Erlang

RabbitMQ Mirrored Queues Gotchas

by Szymon Mentel

Mirrored Queues are a popular RabbitMQ feature that provides High Availability (HA). HA, in this context simply means that RabbitMQ nodes in the cluster can fail and the queues will still be available for the clients.
However, the HA queues can lead to some unexpected behaviour in failure scenarios or when combined with specific queue properties. In this blog post, we share three examples of these unpredictable behaviours that we have come across in RabbitMQ. This blog will help us explain some of the intricacies of HA queues. In doing so, we’ll also demonstrate how one can analyze the behaviours of a RabbitMQ cluster on a laptop or a single machine using common tools. Thus the next chapter briefly discusses the requirements to do so and scripts in the assisting repository that allow us to test the presented cases.

Setup

If you want to reproduce the examples from the post you will need the following dependencies installed:

Make
Git
Docker
Python3
Pipenv
Rabbitmq-perf-test 2.8.0
Wireshark (optional)

All the scenarios are based on a 2-node cluster consisting of RabbitMQ Docker containers - rmq1 and rmq2 - running Rabbit in version 3.7.15. Both containers expose ports 5672 (AMQP) and 15672 (management plugin) which are mapped to 5672/15672 and 5673/15673 for rmq1 and rmq2 respectively. In other words, once you set up the cluster, AMQP port for rmq1 is available at amqp://localhost:5672 and the management interface at http://localhost:15672.
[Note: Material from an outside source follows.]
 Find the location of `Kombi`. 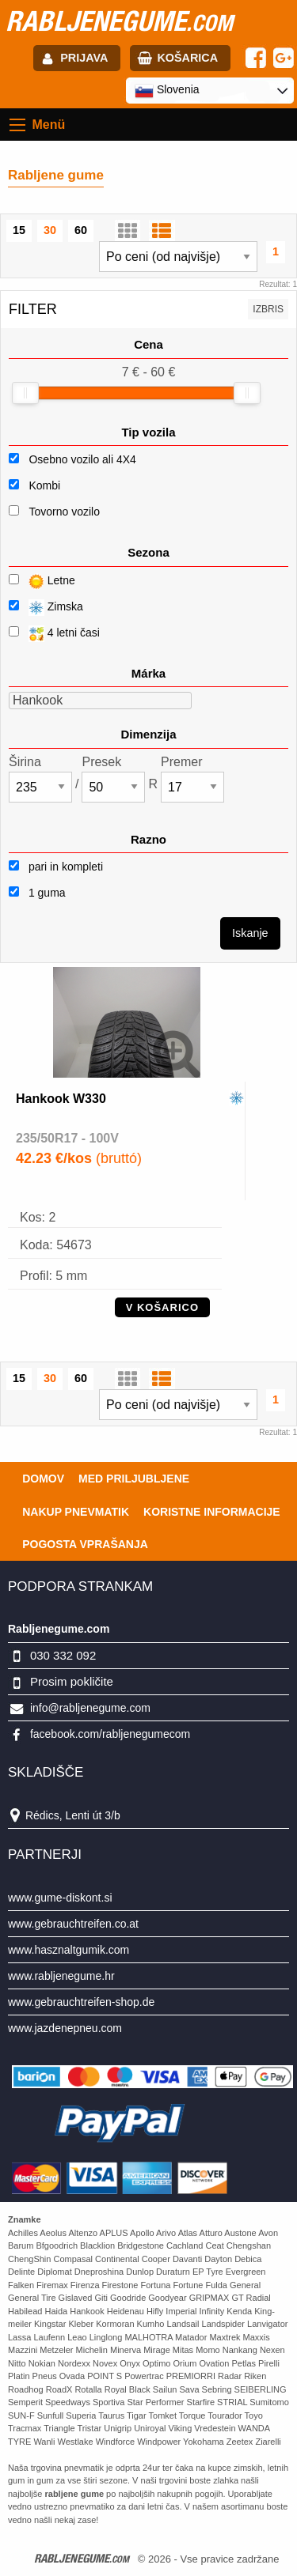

The cluster is started with make up and tore down with make down. The up command will start the containers, attach them to a rmq network and install the following policy:

two dogs look up at camera

To see the logs run make logs1 to attach the output of the rmq1 container. Also, Python scripts are in use, thus pipenv install and pipenv shell need to be run to install the Python dependencies and start a shell within the python virtualenv respectively.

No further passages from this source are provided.